“Dinner in the sunshine. Natural fiber place mats, retro tin camping plates, spinach soup, lotsa veggies, grilled fish. #healthyeats #eatarainbow” via @LauraAtVMV
It’s not just what you stop eating — great skin comes from what you DO eat.
The junk is gone, yay for you! Now what?
First, let’s over-emphasize how thankful your skin is (and body and brain are!) for dumping the junk. Junk food is pro-inflammatory and so many health and skin problems are linked to inflammation, including acne, psoriasis, eczema, rosacea, and aging. Considering how addictive bad food can be, cutting it out of your diet is an achievement worth the extra pom-poms.
Leveling up means not only not eating bad food but choosing powerfully healthy foods for even more dramatic benefits — you’ll feel better, sleep better, have more energy and your skin will look its best, ever.
A great “skinvestment” is to talk to a nutritionist who can help you plan a menu that works with your lifestyle — work, kids, travel, whatever. If you can’t or prefer not to, you can go by some basic rules of thumb to make your diet work more powerfully for your skin (and body and brain!):
• Eat your antioxidants and anti-inflammatories: there are several studies now showing that many antioxidants and vitamins do not survive even minimal processing, and do not make it into pills, capsules or other nutritional supplements (and many are too delicate even for skincare).
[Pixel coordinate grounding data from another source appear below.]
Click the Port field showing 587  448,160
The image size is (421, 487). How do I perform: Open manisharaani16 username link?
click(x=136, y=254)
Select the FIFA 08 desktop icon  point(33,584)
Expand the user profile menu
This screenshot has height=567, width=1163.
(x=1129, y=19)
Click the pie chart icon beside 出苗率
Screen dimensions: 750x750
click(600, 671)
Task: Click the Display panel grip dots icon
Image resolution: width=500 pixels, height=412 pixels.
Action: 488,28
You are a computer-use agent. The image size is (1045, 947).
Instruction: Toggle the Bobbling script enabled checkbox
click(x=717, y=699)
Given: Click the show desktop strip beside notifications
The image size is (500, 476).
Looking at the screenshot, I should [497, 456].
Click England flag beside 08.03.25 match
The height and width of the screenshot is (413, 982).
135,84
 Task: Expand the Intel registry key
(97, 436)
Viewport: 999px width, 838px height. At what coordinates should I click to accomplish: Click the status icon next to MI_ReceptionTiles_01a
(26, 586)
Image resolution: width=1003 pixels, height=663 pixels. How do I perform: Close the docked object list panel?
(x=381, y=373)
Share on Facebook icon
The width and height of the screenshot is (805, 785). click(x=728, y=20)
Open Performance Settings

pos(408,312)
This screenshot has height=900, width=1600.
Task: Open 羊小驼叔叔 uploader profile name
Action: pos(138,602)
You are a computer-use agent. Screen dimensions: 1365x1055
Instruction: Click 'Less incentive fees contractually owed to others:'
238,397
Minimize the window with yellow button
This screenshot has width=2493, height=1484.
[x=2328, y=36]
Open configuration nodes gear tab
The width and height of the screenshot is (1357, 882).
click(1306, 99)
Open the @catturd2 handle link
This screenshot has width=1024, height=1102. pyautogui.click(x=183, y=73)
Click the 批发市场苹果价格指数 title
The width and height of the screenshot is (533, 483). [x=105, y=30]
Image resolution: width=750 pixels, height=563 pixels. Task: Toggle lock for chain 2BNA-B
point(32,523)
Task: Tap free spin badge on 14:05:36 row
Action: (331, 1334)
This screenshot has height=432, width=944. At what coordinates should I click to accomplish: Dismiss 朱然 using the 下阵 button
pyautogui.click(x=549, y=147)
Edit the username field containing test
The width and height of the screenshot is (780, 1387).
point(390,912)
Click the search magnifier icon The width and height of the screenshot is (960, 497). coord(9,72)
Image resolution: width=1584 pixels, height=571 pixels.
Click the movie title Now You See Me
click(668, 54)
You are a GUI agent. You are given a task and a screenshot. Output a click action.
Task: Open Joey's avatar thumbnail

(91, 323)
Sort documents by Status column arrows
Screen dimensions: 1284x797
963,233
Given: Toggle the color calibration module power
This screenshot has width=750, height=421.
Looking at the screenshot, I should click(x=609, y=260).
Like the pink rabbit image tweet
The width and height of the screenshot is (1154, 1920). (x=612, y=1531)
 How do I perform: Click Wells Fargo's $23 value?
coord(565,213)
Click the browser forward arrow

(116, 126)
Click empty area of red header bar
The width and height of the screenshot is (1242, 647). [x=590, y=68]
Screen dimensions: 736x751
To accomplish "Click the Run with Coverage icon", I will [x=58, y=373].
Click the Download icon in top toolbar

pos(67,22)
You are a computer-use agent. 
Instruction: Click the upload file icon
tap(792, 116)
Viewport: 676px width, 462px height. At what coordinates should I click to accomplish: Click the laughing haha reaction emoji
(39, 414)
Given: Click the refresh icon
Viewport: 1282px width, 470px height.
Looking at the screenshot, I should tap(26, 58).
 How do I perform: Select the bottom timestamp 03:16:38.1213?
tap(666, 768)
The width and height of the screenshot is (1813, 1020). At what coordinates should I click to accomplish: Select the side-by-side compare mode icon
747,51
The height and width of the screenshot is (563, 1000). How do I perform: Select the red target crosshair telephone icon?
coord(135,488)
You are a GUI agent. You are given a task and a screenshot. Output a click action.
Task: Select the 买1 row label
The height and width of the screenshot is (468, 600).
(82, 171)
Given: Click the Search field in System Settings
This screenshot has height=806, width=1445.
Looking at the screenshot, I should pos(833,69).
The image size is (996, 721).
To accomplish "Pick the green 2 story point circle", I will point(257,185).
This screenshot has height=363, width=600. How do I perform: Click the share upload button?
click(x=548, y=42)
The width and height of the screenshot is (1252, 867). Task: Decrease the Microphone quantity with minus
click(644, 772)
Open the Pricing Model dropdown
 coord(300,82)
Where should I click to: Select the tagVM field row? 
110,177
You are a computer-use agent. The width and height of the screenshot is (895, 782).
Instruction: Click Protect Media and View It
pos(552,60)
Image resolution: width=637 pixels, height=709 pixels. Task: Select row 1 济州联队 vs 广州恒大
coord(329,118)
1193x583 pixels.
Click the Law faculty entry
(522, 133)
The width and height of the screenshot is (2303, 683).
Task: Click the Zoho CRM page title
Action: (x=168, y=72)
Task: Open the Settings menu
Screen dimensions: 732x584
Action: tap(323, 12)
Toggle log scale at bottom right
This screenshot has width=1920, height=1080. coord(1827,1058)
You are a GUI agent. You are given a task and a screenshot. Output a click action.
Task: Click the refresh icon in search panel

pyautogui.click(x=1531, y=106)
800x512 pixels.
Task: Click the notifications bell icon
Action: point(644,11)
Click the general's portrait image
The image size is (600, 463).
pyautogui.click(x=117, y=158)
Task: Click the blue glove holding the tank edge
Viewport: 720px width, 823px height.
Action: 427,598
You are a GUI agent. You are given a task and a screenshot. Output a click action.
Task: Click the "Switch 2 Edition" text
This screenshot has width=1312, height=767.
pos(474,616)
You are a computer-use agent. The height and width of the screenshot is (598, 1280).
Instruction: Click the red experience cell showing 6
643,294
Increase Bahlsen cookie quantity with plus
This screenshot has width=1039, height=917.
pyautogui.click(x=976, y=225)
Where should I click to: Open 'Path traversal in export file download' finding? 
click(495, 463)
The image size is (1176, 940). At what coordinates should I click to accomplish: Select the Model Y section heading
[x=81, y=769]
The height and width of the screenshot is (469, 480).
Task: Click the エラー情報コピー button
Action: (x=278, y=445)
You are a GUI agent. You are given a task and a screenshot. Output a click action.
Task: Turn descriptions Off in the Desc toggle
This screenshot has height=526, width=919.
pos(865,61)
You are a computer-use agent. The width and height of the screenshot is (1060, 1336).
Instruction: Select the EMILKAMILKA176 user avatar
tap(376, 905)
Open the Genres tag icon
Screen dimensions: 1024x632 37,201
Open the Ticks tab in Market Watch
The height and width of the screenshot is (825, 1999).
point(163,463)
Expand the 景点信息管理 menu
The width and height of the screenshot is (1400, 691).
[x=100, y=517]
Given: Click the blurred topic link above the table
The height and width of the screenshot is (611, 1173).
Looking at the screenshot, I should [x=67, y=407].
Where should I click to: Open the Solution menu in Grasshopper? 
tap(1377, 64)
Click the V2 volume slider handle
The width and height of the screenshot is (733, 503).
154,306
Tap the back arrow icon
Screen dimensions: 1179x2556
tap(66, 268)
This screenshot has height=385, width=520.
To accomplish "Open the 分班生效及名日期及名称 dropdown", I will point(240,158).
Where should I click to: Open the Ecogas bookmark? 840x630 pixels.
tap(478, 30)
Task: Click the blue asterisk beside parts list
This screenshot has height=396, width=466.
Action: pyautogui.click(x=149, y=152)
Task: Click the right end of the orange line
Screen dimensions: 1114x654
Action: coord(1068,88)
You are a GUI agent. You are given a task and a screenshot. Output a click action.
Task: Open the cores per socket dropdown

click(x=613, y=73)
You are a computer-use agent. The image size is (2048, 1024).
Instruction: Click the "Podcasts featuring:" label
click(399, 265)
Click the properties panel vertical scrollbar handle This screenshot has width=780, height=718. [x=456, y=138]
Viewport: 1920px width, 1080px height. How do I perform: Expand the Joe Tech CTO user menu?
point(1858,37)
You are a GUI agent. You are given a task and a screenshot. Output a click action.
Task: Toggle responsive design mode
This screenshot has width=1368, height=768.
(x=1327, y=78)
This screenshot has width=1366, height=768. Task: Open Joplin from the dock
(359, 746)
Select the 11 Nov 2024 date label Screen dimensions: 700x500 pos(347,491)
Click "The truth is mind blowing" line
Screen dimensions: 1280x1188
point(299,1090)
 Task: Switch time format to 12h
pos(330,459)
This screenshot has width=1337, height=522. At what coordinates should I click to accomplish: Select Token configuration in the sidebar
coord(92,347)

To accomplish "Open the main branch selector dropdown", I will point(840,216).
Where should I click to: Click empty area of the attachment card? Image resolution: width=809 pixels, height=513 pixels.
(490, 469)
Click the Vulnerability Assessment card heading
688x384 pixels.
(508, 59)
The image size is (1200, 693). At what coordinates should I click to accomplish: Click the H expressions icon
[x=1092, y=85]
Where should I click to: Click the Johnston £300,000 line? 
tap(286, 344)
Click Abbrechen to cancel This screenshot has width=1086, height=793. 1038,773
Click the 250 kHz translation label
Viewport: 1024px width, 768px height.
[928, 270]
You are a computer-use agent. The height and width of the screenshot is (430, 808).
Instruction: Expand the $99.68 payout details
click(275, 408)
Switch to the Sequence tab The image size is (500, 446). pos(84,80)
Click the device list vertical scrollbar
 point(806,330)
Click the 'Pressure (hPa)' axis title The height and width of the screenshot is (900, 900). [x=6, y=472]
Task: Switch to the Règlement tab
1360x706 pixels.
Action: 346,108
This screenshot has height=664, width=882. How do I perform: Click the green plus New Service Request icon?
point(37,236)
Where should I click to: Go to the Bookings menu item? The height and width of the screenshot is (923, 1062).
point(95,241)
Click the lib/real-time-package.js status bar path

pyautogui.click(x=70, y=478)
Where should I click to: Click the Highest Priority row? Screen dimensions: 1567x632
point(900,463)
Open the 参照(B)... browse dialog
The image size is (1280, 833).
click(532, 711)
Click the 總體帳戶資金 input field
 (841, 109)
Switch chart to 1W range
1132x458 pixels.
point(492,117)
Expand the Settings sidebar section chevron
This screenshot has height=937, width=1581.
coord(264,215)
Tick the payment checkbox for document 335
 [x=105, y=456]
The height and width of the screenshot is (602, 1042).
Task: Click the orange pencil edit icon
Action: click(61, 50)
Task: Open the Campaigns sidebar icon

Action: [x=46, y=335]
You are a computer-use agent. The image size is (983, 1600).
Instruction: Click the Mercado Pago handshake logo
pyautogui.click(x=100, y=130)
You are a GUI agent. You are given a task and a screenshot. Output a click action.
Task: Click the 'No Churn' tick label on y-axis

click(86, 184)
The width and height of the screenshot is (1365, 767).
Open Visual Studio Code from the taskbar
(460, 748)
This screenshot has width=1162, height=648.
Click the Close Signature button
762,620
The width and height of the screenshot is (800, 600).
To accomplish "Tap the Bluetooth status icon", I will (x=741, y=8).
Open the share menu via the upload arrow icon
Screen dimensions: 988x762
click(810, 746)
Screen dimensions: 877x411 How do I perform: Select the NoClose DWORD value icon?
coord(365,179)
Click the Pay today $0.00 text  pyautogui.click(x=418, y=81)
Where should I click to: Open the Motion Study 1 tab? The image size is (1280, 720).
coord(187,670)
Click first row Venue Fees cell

You get the actual goodness by eating the actual foods — nothing beats fresh vegetables and fruits.
• Multitasking works with power foods: sweet potatoes, for example, are great vegetables and packed with antioxidants…that also make for yummy desserts and potato substitutes!
• Having trouble getting the kids to eat raw veggies? Try sweeter options like sweet potatoes. Or, blend veggies into a soup with some chicken stock and coconut cream. Or, get even “naughtier” by blending spinach with cheese into a delicious dip.
• Up your intake of omega 3 oils — find them in small fish like sardines and herring…which also have great protein.
• Moderate intake of wine and pure coffee (sweeten with a bit of coconut sugar) may have antioxidant benefits.
• If you eat meat, look for smaller fish and free-range, organic meats with less or no antibiotics, no growth hormones, and raised in healthier, hygienic, humane conditions.
• Healthy proteins can also be found in Greek yogurt, goat’s milk, coconut milk and cream, amaranth or quinoa and other complex grains (which are great for fiber, too).
Your skin is an excellent reflection of how your insides are doing. So much so that your skin can sometimes reveal internal health problems before a blood test or MRI can. Similarly, if you’re healthy on the inside, it shows — really beautifully — on your skin! On absolutely every level, it pays to eat well.